DIRECTIONS.
Take each line of the data that contains the string "will" and copy it.

GIVEN DATA.
== Segment start ==
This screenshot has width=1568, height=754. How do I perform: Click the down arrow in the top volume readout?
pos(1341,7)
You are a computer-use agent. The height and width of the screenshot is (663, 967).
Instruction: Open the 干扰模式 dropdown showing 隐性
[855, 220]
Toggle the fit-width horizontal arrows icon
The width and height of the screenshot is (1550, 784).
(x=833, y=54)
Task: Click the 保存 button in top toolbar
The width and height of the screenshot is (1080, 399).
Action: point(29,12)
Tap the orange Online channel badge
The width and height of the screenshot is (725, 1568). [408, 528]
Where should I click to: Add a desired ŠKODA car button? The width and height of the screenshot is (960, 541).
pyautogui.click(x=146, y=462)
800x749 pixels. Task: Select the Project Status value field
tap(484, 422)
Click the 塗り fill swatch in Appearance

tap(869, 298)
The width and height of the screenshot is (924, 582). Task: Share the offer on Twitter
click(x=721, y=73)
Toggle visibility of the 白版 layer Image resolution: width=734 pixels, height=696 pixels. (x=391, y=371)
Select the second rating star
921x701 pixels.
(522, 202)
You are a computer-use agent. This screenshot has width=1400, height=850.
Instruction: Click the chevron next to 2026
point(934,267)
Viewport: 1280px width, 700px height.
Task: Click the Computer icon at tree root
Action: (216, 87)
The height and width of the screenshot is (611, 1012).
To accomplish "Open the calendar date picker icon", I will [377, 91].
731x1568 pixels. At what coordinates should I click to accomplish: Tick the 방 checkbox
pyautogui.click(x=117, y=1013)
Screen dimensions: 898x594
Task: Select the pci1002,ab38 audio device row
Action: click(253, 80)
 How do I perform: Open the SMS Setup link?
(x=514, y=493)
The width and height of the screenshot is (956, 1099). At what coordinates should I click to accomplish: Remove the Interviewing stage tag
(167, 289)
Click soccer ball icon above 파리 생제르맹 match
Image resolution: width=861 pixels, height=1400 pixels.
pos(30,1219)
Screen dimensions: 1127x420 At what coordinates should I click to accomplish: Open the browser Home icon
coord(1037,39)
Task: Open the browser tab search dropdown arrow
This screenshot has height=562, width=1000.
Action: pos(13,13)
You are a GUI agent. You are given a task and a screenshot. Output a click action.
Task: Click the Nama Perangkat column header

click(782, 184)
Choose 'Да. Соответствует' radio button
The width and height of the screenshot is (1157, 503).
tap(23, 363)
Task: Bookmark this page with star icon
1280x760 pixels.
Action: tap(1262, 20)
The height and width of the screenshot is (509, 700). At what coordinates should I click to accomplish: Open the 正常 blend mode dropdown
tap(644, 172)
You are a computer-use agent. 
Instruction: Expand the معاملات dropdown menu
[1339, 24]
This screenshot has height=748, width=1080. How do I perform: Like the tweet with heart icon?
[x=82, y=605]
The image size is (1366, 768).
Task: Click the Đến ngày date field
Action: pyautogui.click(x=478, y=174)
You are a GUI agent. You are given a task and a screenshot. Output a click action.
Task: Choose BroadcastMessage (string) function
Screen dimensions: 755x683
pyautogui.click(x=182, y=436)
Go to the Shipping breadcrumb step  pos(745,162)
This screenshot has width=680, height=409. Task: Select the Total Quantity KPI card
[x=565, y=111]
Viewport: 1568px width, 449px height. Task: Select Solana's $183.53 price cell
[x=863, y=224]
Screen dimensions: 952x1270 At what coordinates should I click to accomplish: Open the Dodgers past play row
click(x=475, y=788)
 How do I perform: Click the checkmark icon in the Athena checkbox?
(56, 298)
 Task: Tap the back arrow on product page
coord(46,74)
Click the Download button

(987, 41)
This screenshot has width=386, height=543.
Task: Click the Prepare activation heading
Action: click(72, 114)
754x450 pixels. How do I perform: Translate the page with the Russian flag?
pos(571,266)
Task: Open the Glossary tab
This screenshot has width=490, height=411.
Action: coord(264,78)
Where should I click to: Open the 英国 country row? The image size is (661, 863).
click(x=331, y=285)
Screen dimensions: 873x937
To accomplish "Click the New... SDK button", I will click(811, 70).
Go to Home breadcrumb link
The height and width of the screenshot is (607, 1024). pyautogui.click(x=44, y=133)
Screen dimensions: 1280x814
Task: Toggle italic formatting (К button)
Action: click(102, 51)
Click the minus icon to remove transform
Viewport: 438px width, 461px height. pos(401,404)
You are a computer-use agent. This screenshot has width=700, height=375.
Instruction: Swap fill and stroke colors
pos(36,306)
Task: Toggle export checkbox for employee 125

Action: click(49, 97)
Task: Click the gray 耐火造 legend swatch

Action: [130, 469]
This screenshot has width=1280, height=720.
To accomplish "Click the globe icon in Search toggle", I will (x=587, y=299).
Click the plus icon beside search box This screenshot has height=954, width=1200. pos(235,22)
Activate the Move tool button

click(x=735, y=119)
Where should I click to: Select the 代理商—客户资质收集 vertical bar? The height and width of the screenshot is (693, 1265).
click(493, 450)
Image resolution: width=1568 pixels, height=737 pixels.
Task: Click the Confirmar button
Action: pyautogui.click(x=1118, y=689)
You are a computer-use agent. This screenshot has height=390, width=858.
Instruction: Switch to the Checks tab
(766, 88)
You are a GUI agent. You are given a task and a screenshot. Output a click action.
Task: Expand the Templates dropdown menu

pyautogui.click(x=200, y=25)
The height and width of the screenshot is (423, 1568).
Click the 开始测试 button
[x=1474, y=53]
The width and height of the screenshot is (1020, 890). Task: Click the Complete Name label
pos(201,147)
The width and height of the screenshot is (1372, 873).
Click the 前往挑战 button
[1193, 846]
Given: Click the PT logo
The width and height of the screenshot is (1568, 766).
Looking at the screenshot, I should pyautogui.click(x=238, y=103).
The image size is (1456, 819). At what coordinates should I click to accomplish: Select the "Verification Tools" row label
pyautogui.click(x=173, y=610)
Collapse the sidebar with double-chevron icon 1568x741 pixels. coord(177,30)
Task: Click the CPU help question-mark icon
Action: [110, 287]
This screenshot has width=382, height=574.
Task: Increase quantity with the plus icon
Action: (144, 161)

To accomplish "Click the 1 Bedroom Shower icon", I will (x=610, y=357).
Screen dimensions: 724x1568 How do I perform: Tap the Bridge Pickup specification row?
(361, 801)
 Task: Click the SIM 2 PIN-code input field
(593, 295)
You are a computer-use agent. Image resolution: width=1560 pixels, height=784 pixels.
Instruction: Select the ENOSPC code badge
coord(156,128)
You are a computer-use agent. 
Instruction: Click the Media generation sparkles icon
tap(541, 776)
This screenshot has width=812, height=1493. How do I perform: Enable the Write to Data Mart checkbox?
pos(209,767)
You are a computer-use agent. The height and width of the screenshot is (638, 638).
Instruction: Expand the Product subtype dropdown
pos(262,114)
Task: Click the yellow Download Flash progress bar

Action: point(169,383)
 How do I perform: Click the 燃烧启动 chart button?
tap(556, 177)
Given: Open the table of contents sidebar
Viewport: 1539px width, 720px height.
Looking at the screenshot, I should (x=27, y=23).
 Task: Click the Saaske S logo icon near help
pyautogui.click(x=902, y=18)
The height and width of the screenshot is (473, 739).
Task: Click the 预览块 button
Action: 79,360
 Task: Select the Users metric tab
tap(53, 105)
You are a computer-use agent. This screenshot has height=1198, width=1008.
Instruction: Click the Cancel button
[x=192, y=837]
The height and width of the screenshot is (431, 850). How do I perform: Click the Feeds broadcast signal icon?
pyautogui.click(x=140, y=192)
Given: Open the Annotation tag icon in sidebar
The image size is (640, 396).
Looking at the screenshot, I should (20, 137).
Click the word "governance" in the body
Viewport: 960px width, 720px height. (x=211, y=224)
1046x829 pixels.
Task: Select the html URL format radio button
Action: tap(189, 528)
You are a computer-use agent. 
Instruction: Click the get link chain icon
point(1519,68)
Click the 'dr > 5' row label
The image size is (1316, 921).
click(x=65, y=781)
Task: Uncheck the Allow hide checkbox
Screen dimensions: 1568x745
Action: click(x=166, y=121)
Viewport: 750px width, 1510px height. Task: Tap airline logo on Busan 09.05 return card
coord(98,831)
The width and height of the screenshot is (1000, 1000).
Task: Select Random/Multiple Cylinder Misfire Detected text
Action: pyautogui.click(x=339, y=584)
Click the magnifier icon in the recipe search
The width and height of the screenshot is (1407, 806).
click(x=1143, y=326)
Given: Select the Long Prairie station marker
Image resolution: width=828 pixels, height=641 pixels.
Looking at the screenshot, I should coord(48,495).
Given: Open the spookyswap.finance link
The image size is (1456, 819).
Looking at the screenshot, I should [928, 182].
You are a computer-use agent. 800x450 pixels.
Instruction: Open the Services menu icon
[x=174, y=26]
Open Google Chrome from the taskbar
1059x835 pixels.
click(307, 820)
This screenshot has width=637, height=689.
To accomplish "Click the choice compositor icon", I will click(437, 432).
== Segment end ==
TASK ANSWER.
To accomplish "Open the calendar date picker icon", I will [377, 91].
To accomplish "Click the New... SDK button", I will click(811, 70).
To accomplish "Click the globe icon in Search toggle", I will (x=587, y=299).
To accomplish "Click the 1 Bedroom Shower icon", I will (x=610, y=357).
To accomplish "Click the choice compositor icon", I will click(437, 432).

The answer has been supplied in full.